Extraia, sem nenhuma alteração, a parte do texto sobre o futebol de Brasília que se inicia com as palavras “Aos 84 anos, Abdala” e termina em “relevância ao grupo.”.

• TRECHO PARA LEITURA:
┌──

Wander Abdala (e) e Nilton Santos (d) durante período de ex-jogador em Brasília - Arquivo Pessoal
Wander Abdala (e) e Nilton Santos (d) durante período de ex-jogador em Brasília Imagem: Arquivo Pessoal

Marinho Saldanha

Do UOL, em Brasília (DF)

02/07/2021 04h00

Contratar nomes de peso do futebol para atrair atenção a um campeonato. Assim começou o desenvolvimento da MLS (Liga Norte-Americana de Futebol), do futebol japonês, chinês, e tantos outros mercados alternativos do mundo. Mas a ideia não é inovadora —tampouco define modernidade de gestão. Nos anos 1980, Wander Abdala, patrono do futebol de Brasília, já tinha feito algo semelhante com Nilton Santos e Djalma Santos no Distrito Federal. E outros nomes históricos também passaram pelos campos da capital do país.

Aos 84 anos, Abdala é histórico no futebol da capital. Foi atleta, treinador, fundou um clube e trabalhou em ao menos outras cinco equipes como dirigente. De tantas passagens importantes para fomentar o futebol local, não é exagero estabelecer a ele o título de patrono do futebol de Brasília.

Nilton Santos não gostava de ser treinador

Em entrevista ao UOL Esporte, Wander Abdala sorriu ao lembrar de Nilton Santos. Contou que ele chegou em 1987 para ser treinador do Taguatinga, time que já não existe mais e deu origem ao atual Brasiliense. Era uma ideia de renovação de elenco, com plano de trazer um nome de peso para dar relevância ao grupo.

"A expectativa era divulgar o futebol de Brasília, de Taguatinga (cidade-satélite). Ele era muito conhecido pela imprensa, queríamos atrair interesse ao futebol do Distrito Federal", disse.

Mas Nilton Santos não gostava de ser treinador. Não foi nada fácil convencer o bicampeão da Copa do Mundo com a seleção brasileira e ídolo histórico do Botafogo a aceitar a rotina do reservado.

"Ele era muito gente boa, contava muitas histórias pessoais dele, acontecimentos na vida de jogador. Ensinou muito para todos nós, como agir nos jogos. Foi muito importante a vinda dele", contou Wander, que na época era diretor de futebol do clube. "Mas ele não gostava de ser treinador, então, depois de um ano, não quis mais", completou.

└──

• MATERIAL FORNECIDO:
┌──

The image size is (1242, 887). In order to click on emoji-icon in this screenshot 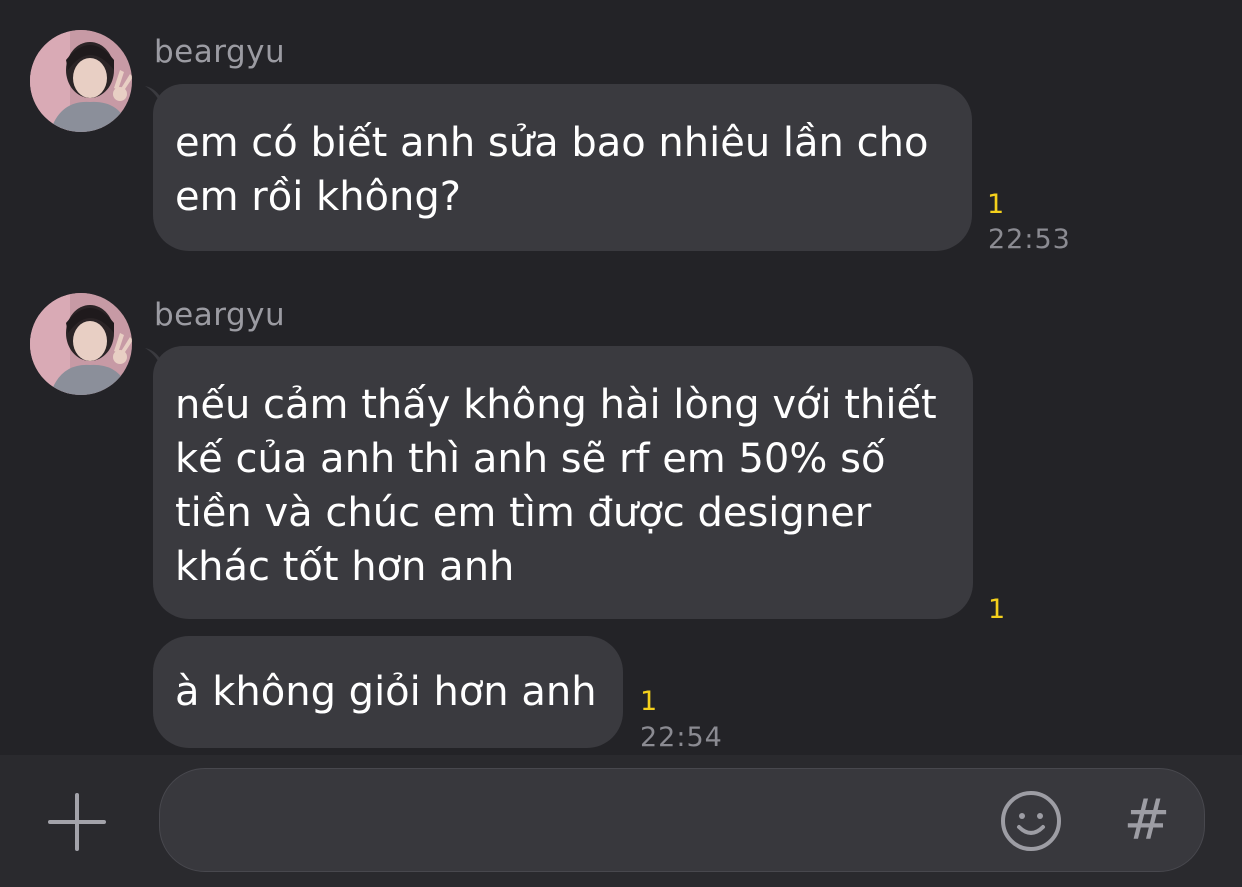, I will do `click(1031, 821)`.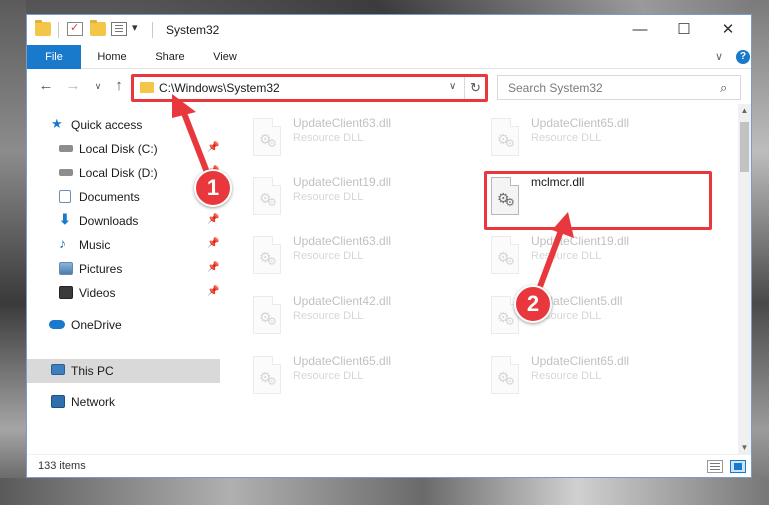 This screenshot has width=769, height=505. What do you see at coordinates (96, 325) in the screenshot?
I see `sidebar-item-label: OneDrive` at bounding box center [96, 325].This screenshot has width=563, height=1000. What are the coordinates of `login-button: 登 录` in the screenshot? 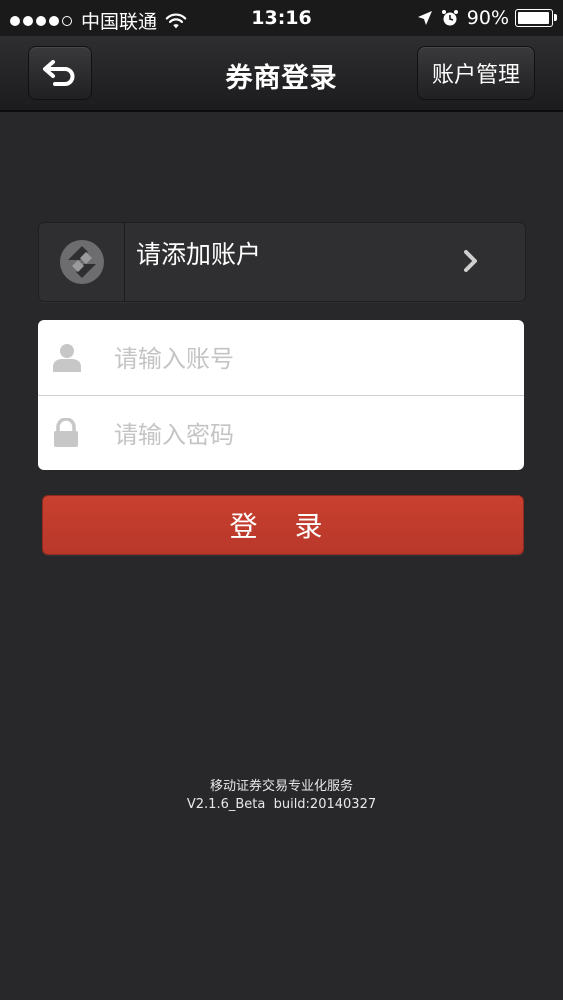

└──

• RESPOSTA ESPERADA:
Aos 84 anos, Abdala é histórico no futebol da capital. Foi atleta, treinador, fundou um clube e trabalhou em ao menos outras cinco equipes como dirigente. De tantas passagens importantes para fomentar o futebol local, não é exagero estabelecer a ele o título de patrono do futebol de Brasília.

Nilton Santos não gostava de ser treinador

Em entrevista ao UOL Esporte, Wander Abdala sorriu ao lembrar de Nilton Santos. Contou que ele chegou em 1987 para ser treinador do Taguatinga, time que já não existe mais e deu origem ao atual Brasiliense. Era uma ideia de renovação de elenco, com plano de trazer um nome de peso para dar relevância ao grupo.